_Task brief_:
Exactly as written, transcribe the lines that run from the one containing "740x410 pixels." to the end of the records below.
——————
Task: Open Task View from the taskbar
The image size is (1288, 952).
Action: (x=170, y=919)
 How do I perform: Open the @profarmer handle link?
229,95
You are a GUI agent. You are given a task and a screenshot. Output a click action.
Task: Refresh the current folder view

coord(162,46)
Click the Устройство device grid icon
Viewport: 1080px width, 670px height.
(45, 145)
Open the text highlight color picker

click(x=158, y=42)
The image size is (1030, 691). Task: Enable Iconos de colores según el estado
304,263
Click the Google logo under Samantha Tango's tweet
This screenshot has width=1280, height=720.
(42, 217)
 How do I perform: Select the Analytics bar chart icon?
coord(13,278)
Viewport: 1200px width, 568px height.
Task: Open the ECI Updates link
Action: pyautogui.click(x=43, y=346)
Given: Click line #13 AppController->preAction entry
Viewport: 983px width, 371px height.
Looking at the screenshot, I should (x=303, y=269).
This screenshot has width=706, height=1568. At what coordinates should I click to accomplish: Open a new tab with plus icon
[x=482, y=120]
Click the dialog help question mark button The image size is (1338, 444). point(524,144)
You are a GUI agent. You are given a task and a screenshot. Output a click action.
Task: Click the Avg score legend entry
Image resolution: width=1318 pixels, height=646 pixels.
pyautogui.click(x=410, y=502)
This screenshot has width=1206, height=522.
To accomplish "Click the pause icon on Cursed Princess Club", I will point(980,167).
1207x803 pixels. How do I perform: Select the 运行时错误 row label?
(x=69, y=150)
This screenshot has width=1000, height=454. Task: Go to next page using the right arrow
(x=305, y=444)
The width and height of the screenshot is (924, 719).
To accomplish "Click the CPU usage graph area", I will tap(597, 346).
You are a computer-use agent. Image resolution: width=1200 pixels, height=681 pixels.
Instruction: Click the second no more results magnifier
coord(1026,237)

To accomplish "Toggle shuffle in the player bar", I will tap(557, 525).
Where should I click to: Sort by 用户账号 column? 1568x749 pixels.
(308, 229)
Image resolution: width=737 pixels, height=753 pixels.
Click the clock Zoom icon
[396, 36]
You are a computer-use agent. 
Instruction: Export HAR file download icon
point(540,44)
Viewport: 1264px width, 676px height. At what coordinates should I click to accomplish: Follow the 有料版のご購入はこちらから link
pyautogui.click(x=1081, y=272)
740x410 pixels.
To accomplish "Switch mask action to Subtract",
——————
_Result below_:
740x410 pixels.
To accomplish "Switch mask action to Subtract",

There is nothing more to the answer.